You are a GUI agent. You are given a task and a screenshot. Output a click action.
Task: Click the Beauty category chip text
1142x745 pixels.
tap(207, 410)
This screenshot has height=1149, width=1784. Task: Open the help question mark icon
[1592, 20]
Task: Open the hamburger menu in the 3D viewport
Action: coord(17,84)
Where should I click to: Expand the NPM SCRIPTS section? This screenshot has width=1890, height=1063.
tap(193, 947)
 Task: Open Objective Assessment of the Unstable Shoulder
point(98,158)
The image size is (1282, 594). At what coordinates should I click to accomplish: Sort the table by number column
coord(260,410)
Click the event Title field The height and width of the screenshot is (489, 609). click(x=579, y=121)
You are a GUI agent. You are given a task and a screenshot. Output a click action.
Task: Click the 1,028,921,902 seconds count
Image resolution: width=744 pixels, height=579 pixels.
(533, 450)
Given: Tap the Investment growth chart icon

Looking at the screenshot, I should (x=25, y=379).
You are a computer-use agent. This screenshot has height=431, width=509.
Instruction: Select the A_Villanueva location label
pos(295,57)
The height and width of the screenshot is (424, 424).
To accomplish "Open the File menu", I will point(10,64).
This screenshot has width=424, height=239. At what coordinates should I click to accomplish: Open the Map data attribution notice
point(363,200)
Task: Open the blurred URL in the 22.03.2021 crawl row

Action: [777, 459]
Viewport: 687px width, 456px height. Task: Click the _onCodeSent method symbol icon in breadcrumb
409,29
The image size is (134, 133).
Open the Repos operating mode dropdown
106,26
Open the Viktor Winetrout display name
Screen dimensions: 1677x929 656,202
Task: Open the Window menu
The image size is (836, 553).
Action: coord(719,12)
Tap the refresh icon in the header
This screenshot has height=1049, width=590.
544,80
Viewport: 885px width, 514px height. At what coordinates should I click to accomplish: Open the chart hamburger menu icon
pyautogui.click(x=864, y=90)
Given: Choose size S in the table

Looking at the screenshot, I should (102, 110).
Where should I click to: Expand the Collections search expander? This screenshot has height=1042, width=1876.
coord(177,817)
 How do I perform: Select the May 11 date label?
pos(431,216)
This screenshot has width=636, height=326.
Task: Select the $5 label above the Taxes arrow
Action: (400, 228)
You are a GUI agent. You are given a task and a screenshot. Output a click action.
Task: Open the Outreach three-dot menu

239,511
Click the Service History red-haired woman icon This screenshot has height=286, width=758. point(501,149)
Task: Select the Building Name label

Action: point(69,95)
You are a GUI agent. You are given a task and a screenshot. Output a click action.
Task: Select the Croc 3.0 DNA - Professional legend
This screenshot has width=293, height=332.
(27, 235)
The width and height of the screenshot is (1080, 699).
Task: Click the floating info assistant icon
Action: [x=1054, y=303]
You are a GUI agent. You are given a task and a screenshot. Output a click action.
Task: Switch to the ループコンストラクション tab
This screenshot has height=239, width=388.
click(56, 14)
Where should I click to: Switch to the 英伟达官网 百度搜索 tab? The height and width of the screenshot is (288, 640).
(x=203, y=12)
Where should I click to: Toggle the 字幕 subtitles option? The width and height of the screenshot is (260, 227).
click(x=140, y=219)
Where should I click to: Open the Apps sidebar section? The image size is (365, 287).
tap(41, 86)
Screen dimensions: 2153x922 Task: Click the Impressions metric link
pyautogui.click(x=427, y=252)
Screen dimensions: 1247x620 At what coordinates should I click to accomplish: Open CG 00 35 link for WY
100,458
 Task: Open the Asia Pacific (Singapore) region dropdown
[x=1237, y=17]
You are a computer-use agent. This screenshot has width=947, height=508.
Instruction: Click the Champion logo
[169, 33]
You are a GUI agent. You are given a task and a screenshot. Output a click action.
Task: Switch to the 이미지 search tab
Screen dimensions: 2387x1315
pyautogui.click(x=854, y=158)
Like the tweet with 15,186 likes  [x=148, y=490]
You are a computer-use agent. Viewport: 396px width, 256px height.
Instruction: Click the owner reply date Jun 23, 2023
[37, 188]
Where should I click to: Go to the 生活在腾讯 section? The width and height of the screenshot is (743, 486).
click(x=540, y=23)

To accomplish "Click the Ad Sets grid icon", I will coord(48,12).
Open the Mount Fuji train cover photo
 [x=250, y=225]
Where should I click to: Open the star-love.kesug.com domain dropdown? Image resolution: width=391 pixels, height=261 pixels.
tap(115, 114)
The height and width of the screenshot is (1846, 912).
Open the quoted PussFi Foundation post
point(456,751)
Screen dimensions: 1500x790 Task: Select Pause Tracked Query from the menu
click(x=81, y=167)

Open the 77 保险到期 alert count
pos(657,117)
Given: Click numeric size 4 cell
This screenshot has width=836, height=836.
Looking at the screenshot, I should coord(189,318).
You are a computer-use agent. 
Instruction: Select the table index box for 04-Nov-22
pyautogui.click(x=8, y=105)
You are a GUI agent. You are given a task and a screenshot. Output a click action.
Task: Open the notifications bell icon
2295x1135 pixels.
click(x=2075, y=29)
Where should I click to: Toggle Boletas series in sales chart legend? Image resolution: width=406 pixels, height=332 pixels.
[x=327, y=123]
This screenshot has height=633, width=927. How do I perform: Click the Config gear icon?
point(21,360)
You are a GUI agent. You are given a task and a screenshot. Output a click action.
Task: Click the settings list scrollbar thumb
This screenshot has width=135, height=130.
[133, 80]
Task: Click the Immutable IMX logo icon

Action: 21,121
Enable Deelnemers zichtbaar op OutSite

= Directions for this task =
Tally the lines in the records above that contain the word "Switch", treating uppercase and lowercase as distinct, and give only the number.

= Correct response =
3